(Task to carry out)
Lines with the word "width": copy all of them from the entries below.

(Supplied records)

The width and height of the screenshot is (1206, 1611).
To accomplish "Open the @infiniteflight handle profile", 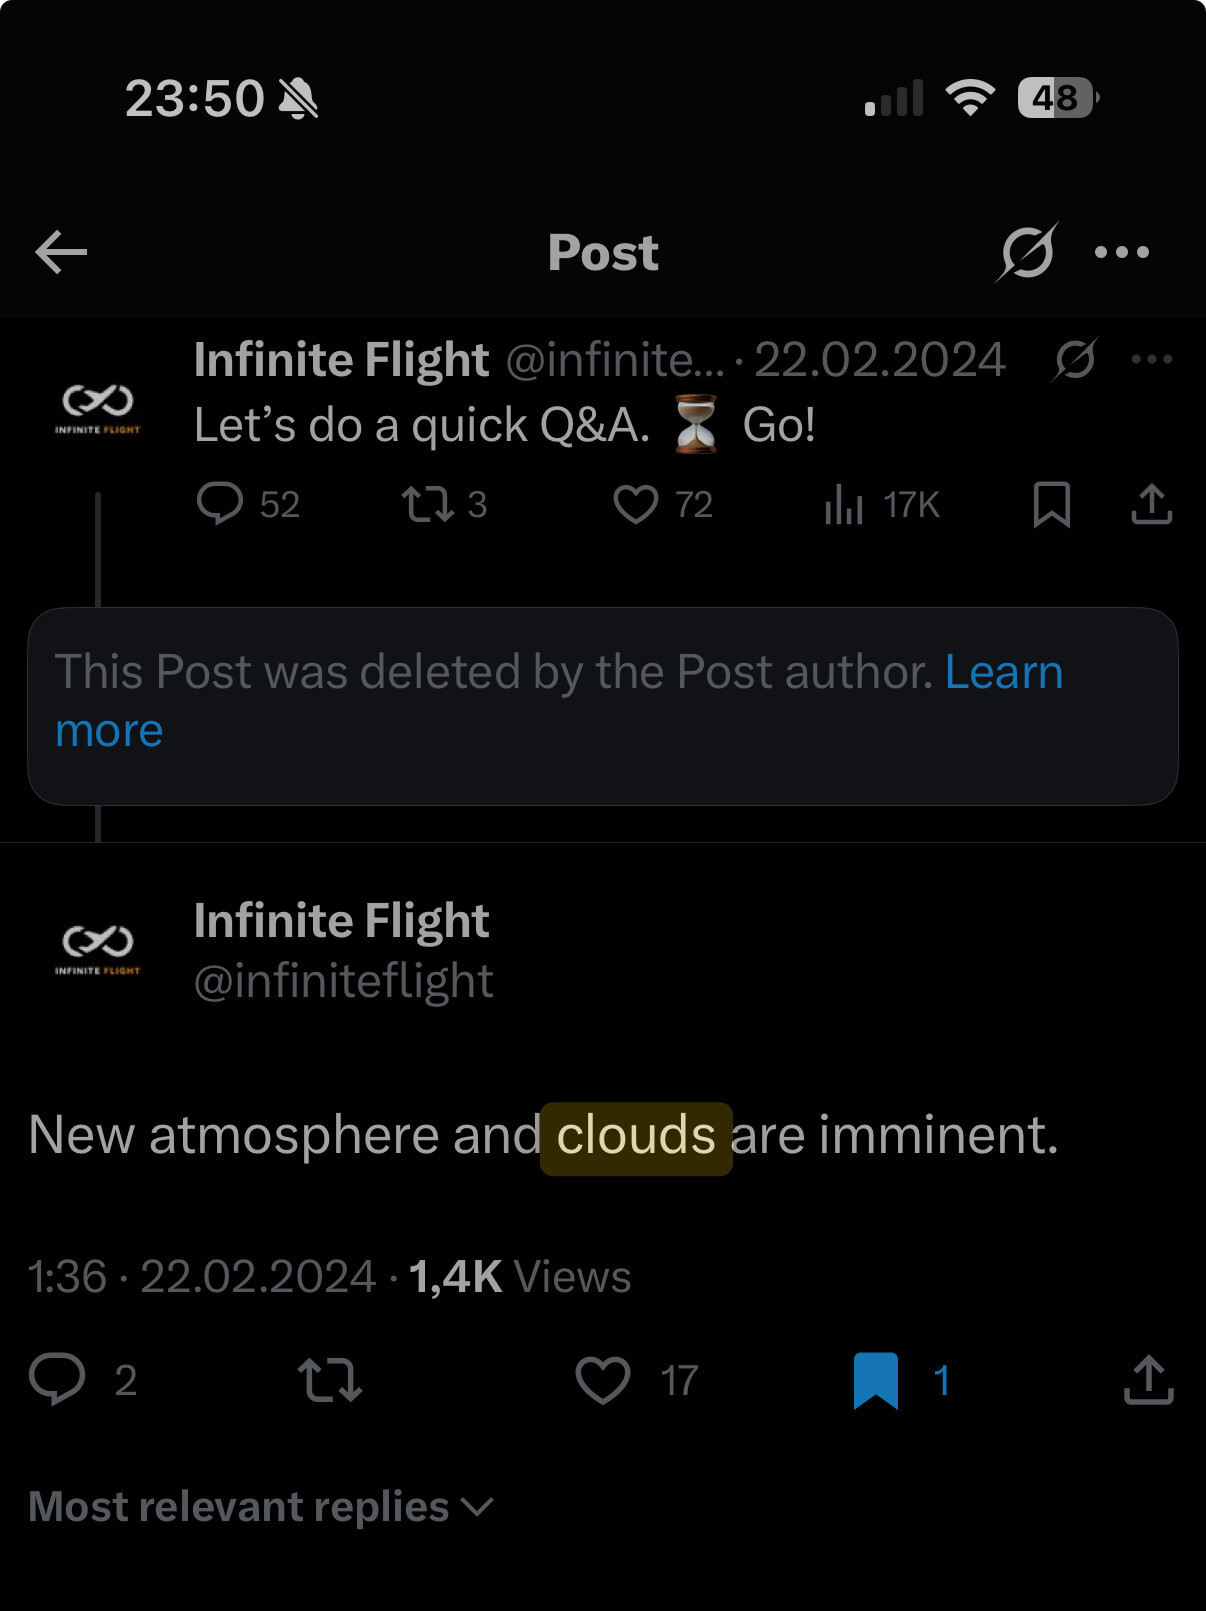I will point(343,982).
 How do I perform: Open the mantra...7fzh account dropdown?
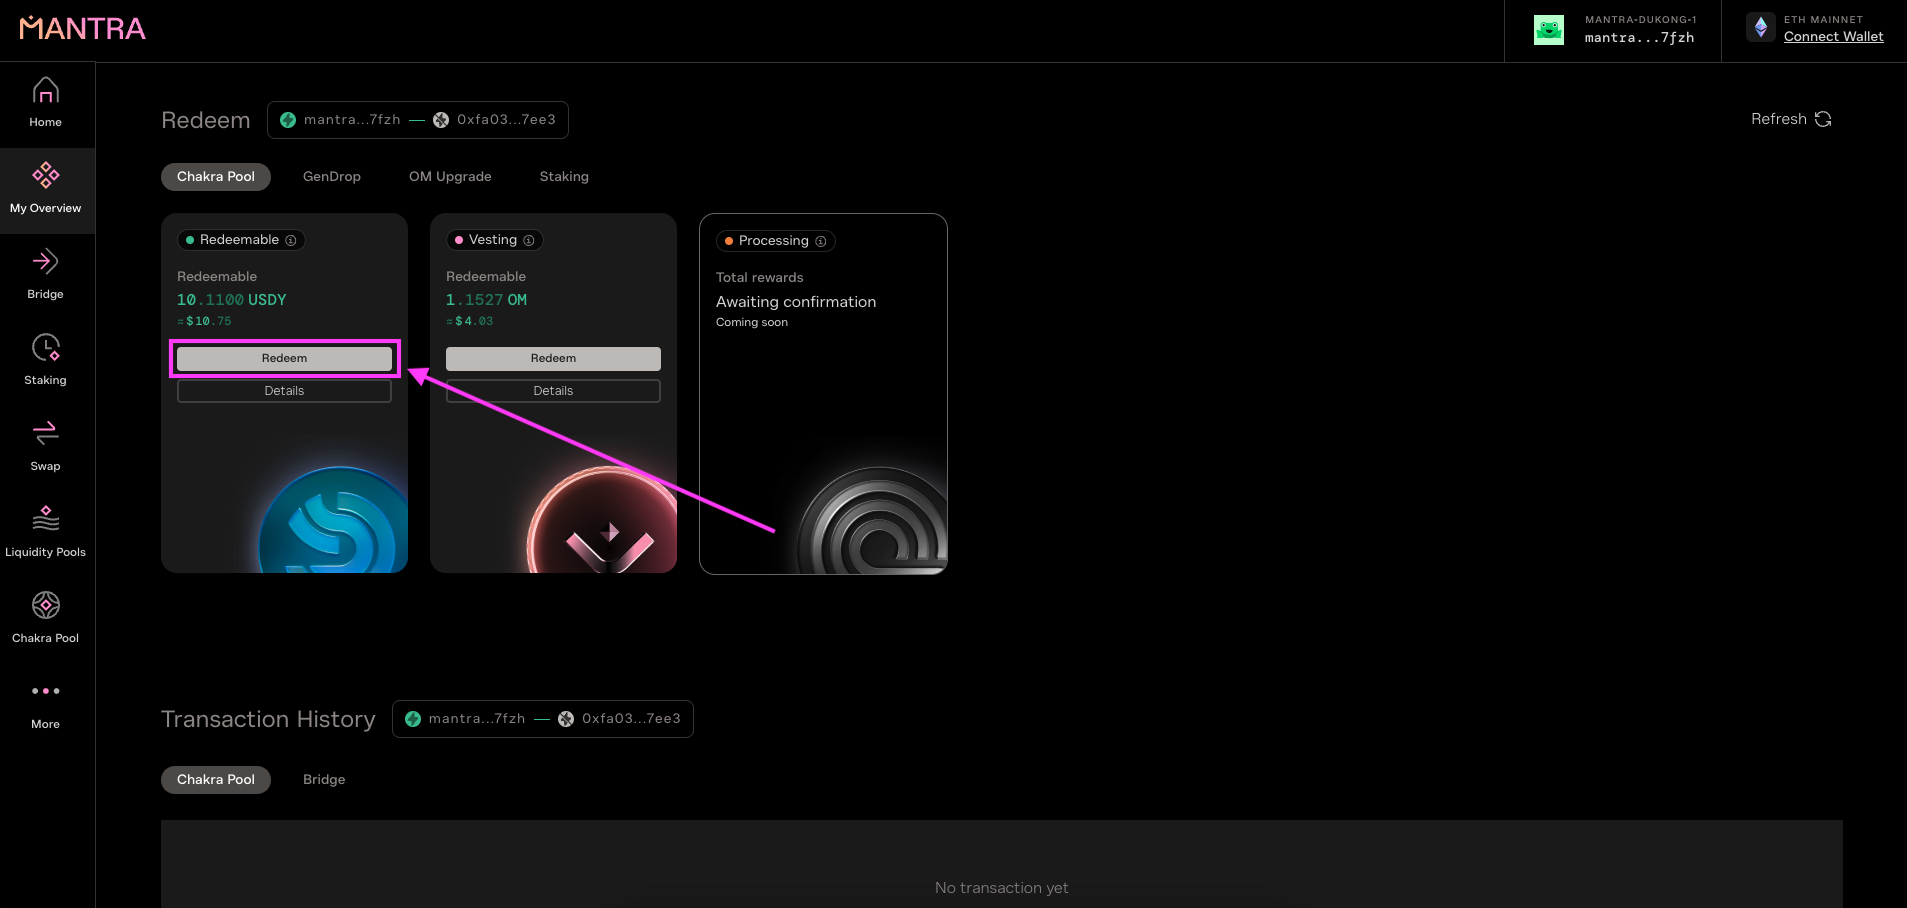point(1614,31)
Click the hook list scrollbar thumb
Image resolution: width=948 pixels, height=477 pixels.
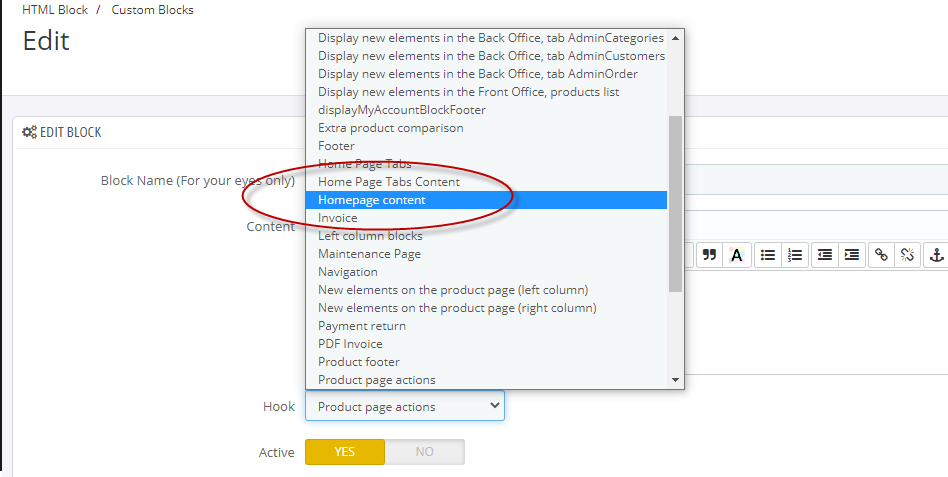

(Your solution)
The width and height of the screenshot is (1206, 1611).
Image resolution: width=948 pixels, height=477 pixels.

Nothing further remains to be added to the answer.